Do not, unsuspecting reader, feel for one moment superior. Do not exclude yourself. Jealousy has been around for aeons.  Once simply has to flick through the bible to see how jealousy can really screw up a good thing. Poor Joseph and his Technicolor raincoat almost got the chop because of it. Lots wife suddenly became a condiment. But jealousy itself – as with money – is benign. The real culprit is the coveting thing. As again the bible well illustrates - Biblical figures were really into coveting their neighbour’s ass, thereby getting into all sorts of sticky situations with both Jehovah and the neighbour.

 

Reality does not make me covet my neighbour’s ass (yes, I am aware of the double entendre). Jealousy does not either.  It is but a small step, however, to go from silent jealousy to full-scale desire and a suspension of one’s values.

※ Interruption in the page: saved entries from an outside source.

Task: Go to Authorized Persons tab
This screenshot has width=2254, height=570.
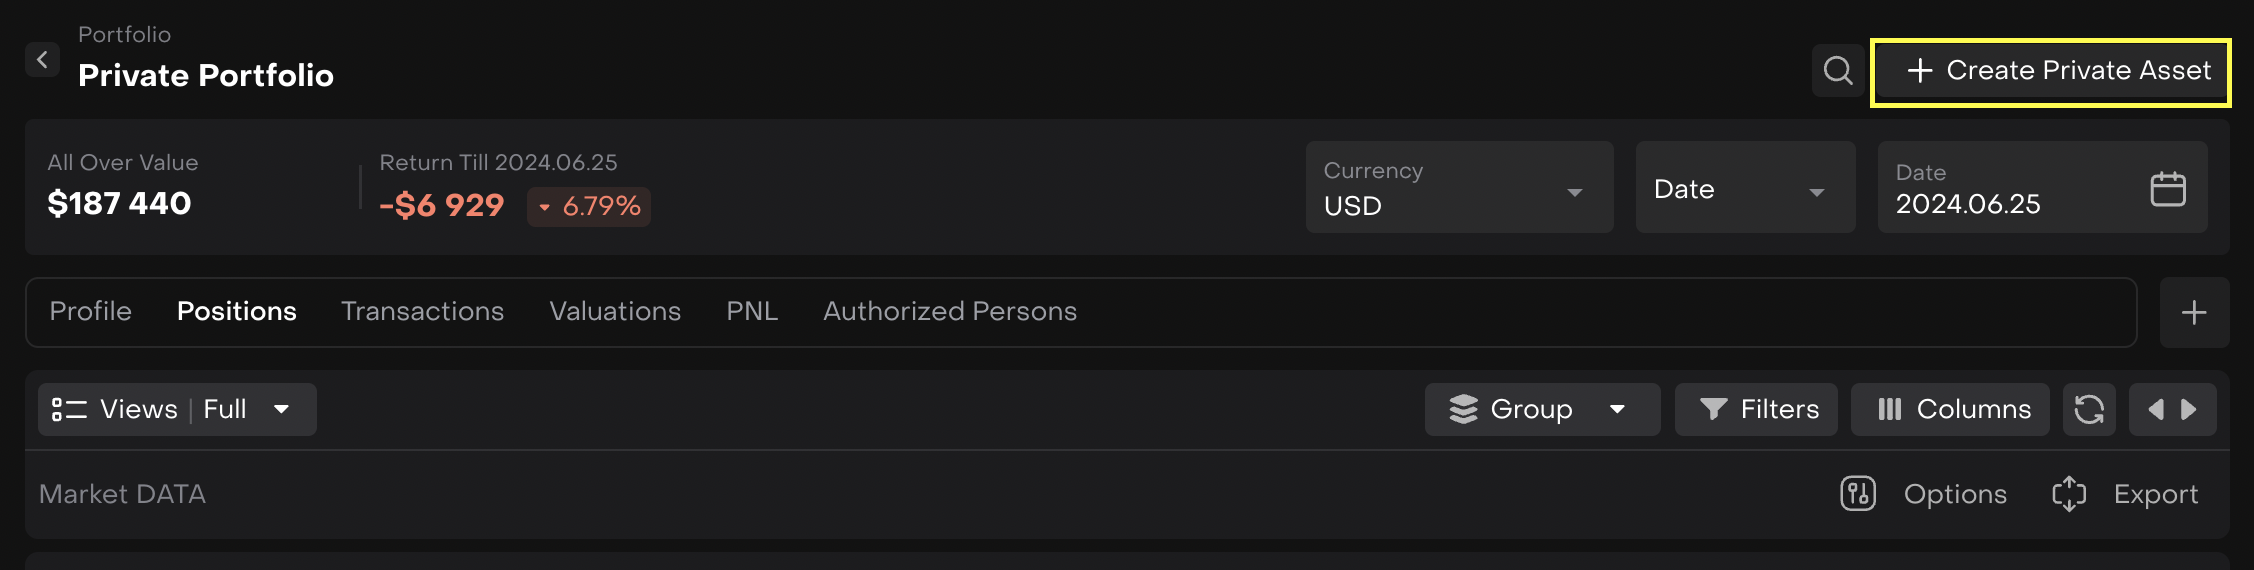Action: [950, 312]
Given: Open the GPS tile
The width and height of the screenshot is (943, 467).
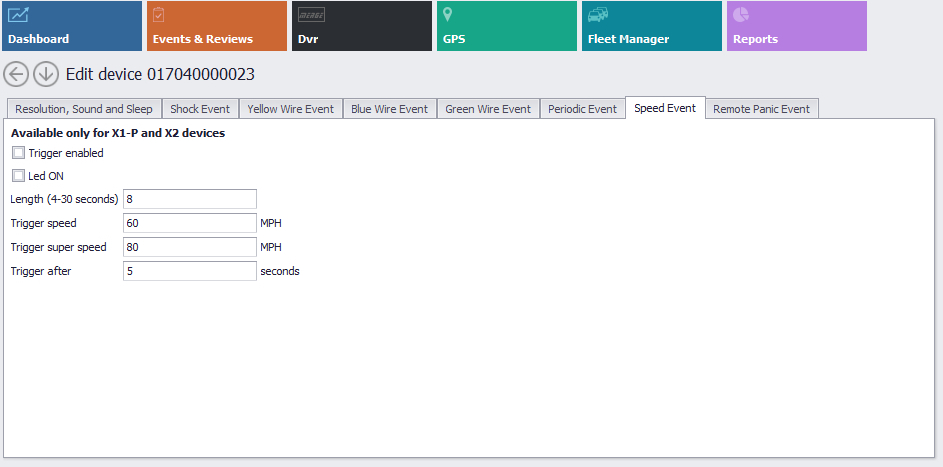Looking at the screenshot, I should click(x=506, y=26).
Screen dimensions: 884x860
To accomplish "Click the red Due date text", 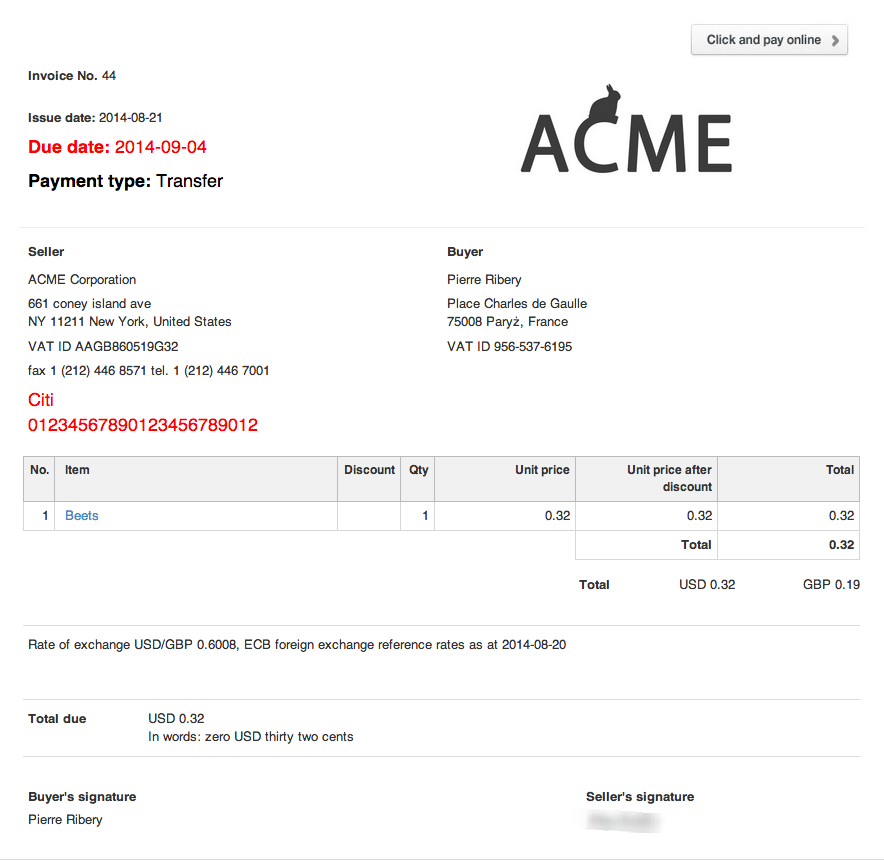I will (x=117, y=147).
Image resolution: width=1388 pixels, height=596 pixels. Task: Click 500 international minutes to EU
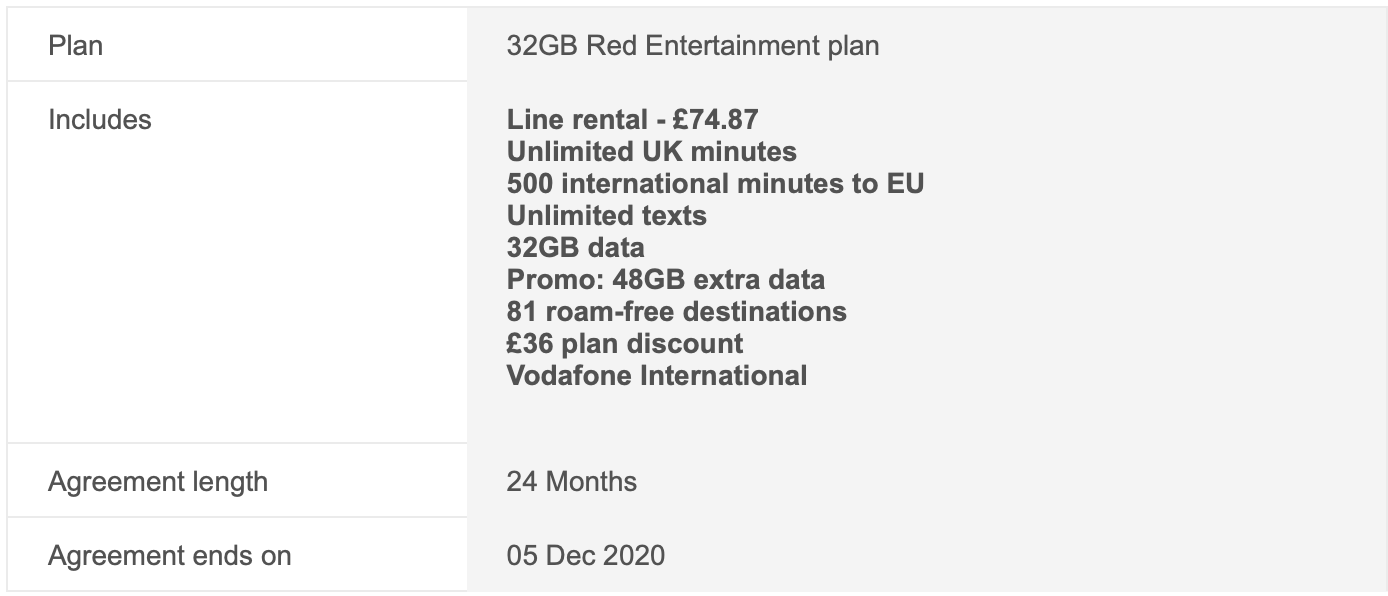click(x=715, y=184)
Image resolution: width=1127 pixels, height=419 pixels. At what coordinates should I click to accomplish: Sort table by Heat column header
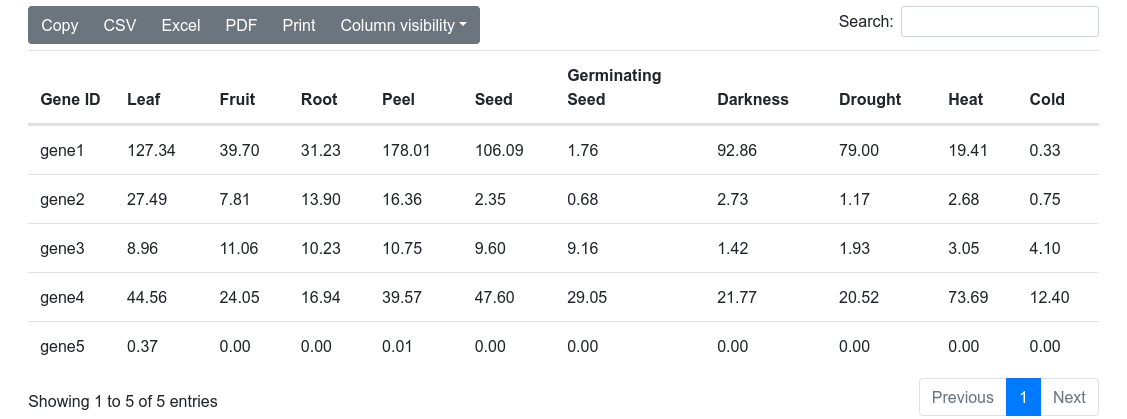(965, 99)
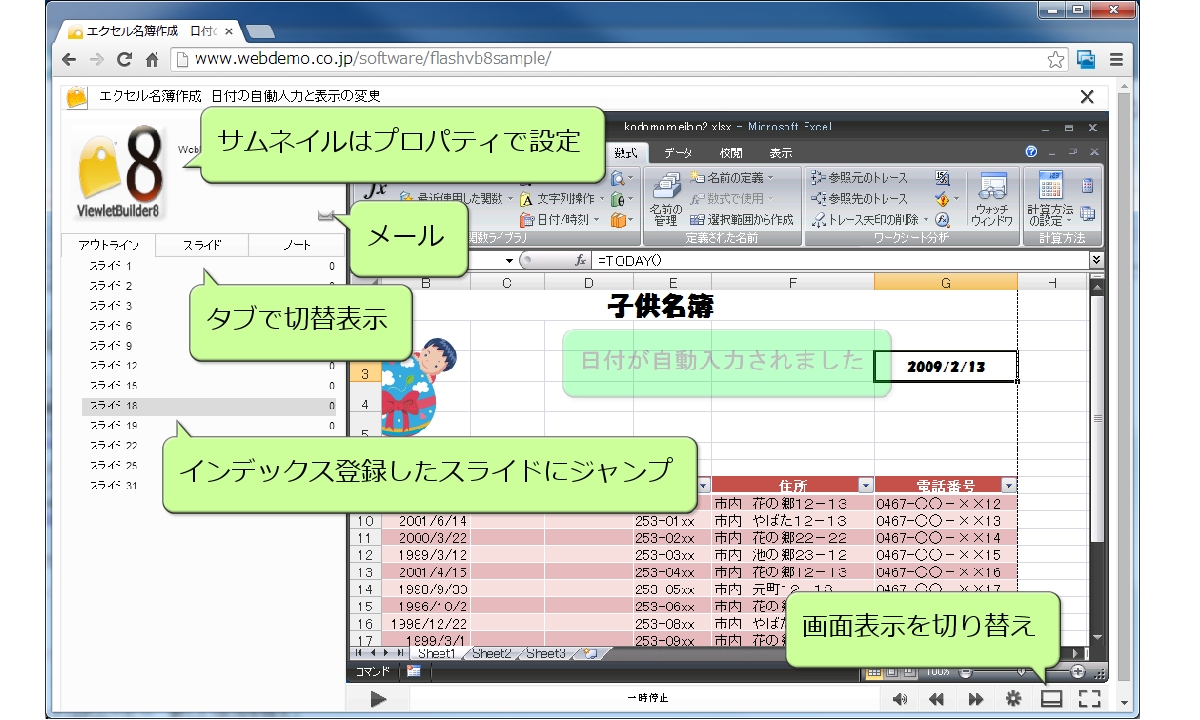
Task: Toggle the screen layout view icon
Action: point(1051,699)
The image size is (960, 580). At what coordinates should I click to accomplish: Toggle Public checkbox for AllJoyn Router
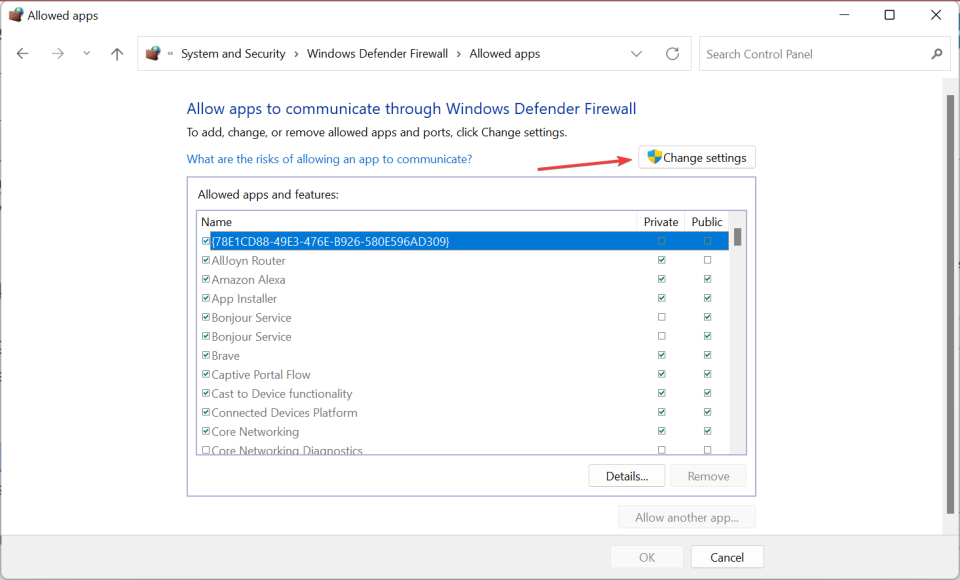click(x=707, y=261)
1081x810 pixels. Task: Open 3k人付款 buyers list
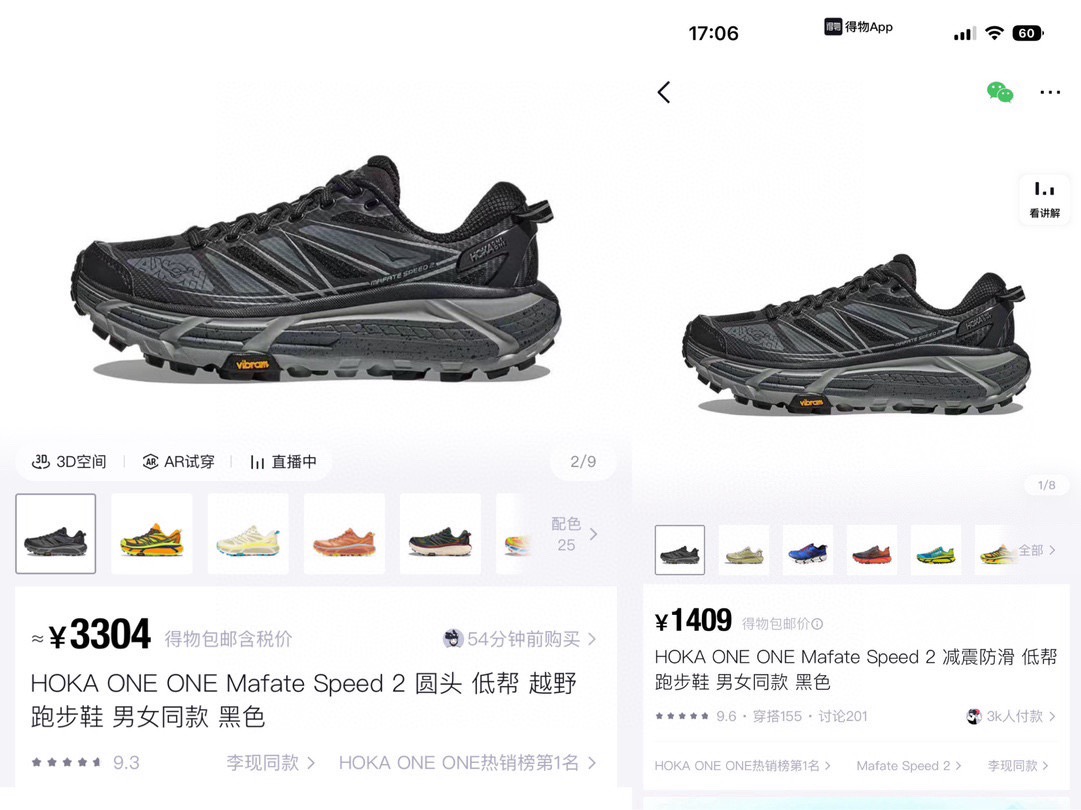click(x=1011, y=716)
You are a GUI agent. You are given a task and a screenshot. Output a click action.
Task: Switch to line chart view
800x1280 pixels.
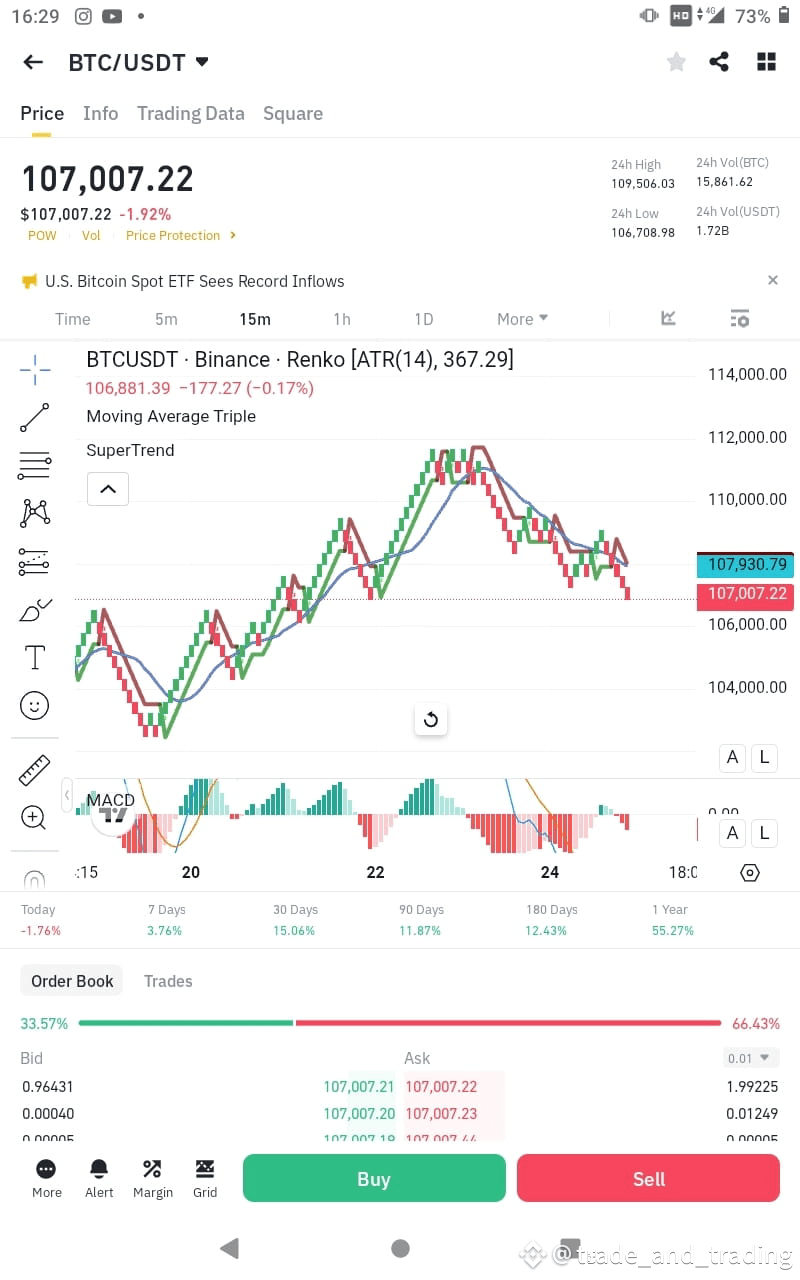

We descend to new levels of deceit, cunning and guile in the effort to convert another persons assets to ours, and if that effort were to fail, to deprive them of their use. If it cannot be mine, it should not be yours either. All it takes is a very small nudge to turn the lava lake into a disaster.  This is the story of Othello and Iago, so authoritatively and exquisitely re-interpreted by Okri. This is also the story of the Holocaust, of Rwanda, of all the pogroms and slaughters in man’s shameful history. 

 

Stories, it is true, Mr Okri, can carry us forward. But it is a shuffle – two steps forward, one step backward (if Okri is right). Humanity is fundamentally flawed. I do not share Mr Okri’s optimism that words have the power to save us. I believe every word, every emotion, every appeal, no matter how eloquently told (and written) by us, for us, about us, can indeed touch a few, some, or even one, but in the face of our collective powers to forget and reinterpret things to our own advantage, the essence of this stock of wisdom rarely moves us forward.

 

Mr Okri, nature is beautiful, but human reality is ugly, because it reflects humanity, and our greed. We as part of nature are capable of beauty, because we are part of its evolutionary processes. Evolution means survival of the fitter. But Humanity within itself, amongst its own kind is driven by less-than-evolutionary principles which are actually Machiavellian. We seek instead– and this distinction is important - the survival of only the fittest, and we are willing (often) to do anything necessary in the pursuit of this goal. We claim to be civilised, but we operate – because of our powers of jealousy and coveting – in a fashion that can best be described as guaranteeing mutually assured destruction. We profess logic, reason and compassion, but our actions and our pettiness reveal our true nature. We act always as if to say, there is only one right way, and it is mine; only one of us can survive, and if it isn’t me, it sure as hell isn’t going to be you.  

 

It is not, however, my intention to argue that words are futile: I would not be writing this if I were convinced of this. Words do live on, not always as signposts for our salvation, but as warnings and celebrations of our unwarranted optimism. We must dream, we must write, even if we do not heed as a species, even if only one person hears, because truth (however subjective) is our only protection against our self- destruction. As Mr Okri beautifully puts it, ‘it is not the size of the voice that is important: it is the power, the truth, and the beauty of the dream’.